There’s a good diversity of protagonists, and both happy and sad endings.  A couple of stories are perhaps a little too cliche, but the quality is generally good.

Unlike many small press books I’ve read lately, the proofreading is excellent.

I would recommend this book to fantasy fans in general, and modern fantasy fans in particular.

Book Review: A Curious Man

Book Review: A Curious Man by Neal Thompson

Disclaimer:  I received this volume free from the Blogging for Books program, on the premise that I would write a review.

This is a biography of Robert Ripley (nee LeRoy Robert Ripley), the cartoonist who created the Believe It or Not! feature.  I was fascinated by the paperback reprints of the cartoons back in my boyhood, but knew little of the story behind the creator.

A Curious Man

This volume covers Mr.

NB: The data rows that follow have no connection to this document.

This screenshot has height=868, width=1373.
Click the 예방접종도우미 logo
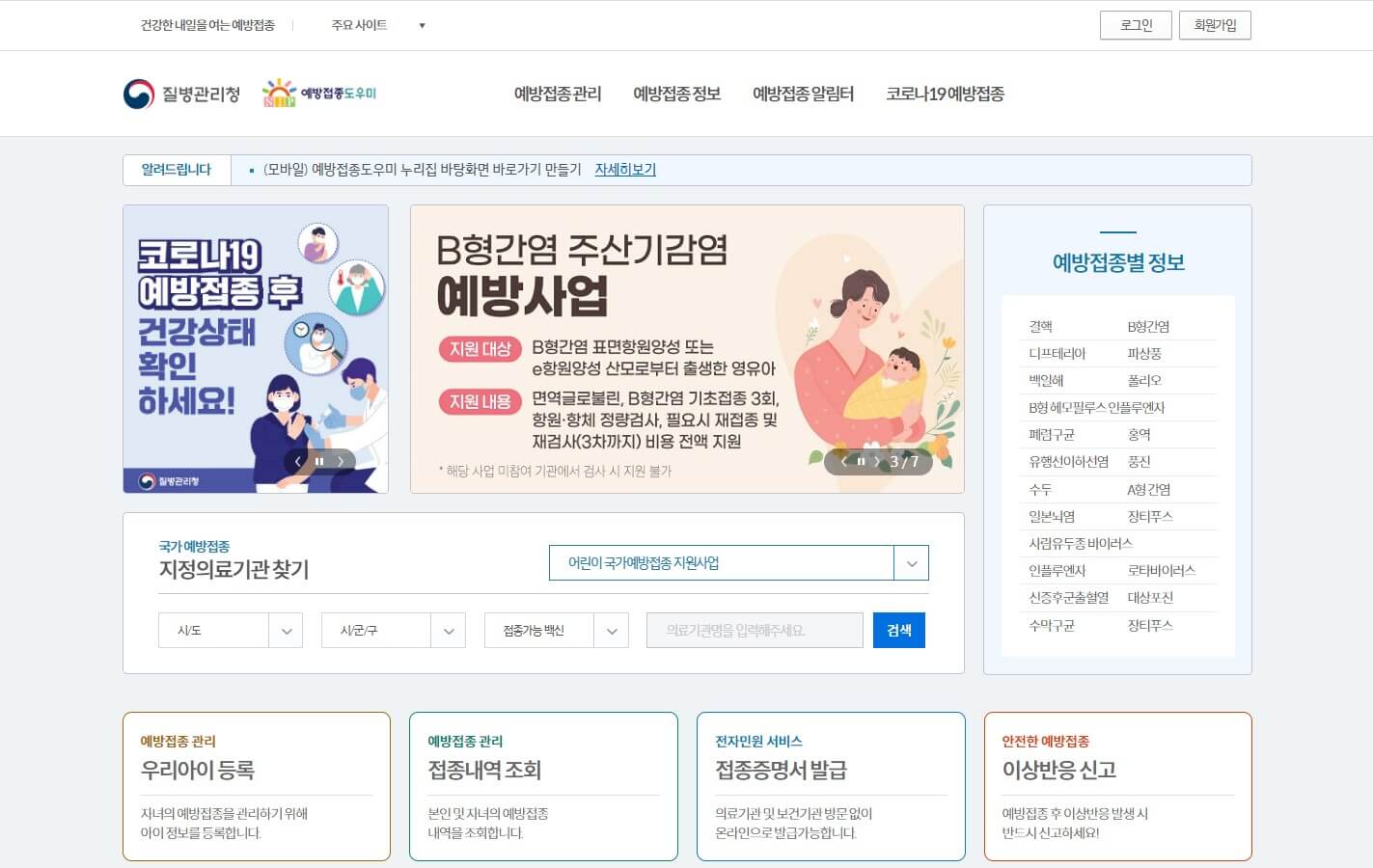tap(320, 93)
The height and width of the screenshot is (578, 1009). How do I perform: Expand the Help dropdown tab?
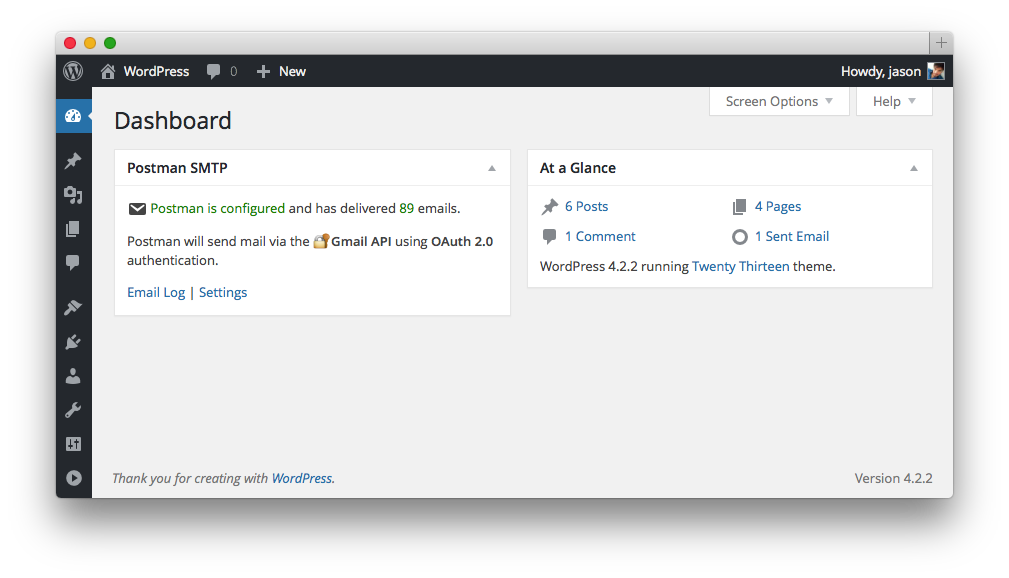[x=894, y=101]
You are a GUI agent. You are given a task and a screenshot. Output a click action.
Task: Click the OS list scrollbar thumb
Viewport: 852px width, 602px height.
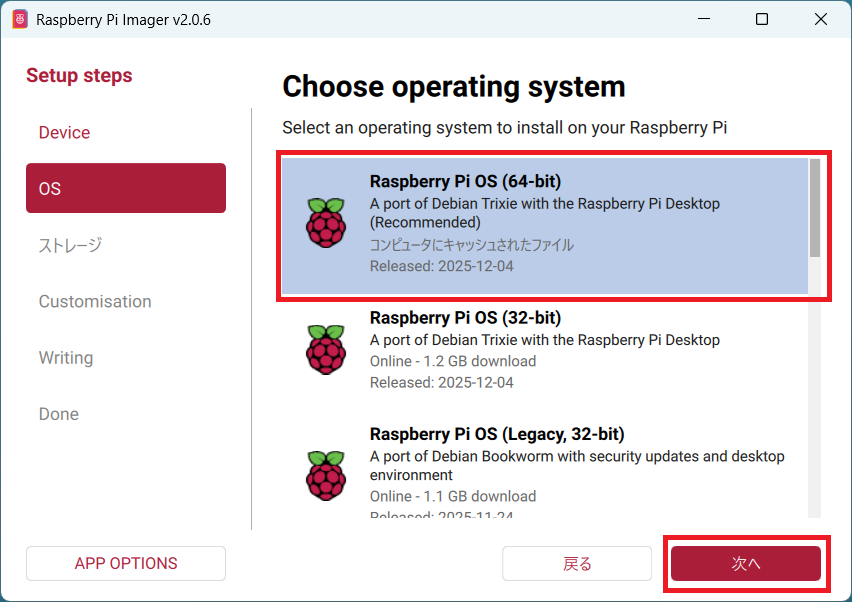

Ripley’s life from barefoot poverty in Santa Rosa, California, to his early career as a sports cartoonist, through his discovery of a love for bizarre factoids and the creation of his famous comic strip to his worldwide fame.    He became a world traveler, a millionaire, star of radio and newsreels and knew many beautiful women, all for doing something he enjoyed immensely.

Of course, he also had his faults; Mr. Ripley was a heavy drinker, sexist, racist by our current standards (though progressive for his time), could not keep it in his pants, and had a tendency to fudge facts about his own life the way he didn’t the stories in his cartoons.  He also became a more difficult person towards the end of his life as his health failed and his drinking and overwork caught up with him.

The story of Ripley’s life is told in mostly chronological order,  with little “Believe It!” factoids about the people and places mentioned.  There’s also the story of various supporters of Ripley; most importantly, Norbert Pearlroth, Ripley’s main research person who found many of the factoids that appeared in the comic.  (He actually stayed with the strip longer than Ripley himself!)

There is a black and white photo section in the middle, but if you have a smartphone, you can download an app with audio and video clips from Mr. Ripley’s many public appearances.  For those of you with multimedia capability, this will make the book a much better value for money.  There are extensive end notes and an index as well.

This biography benefits from the very interesting person at its center, and I would recommend it to any Believe It or Not! fans.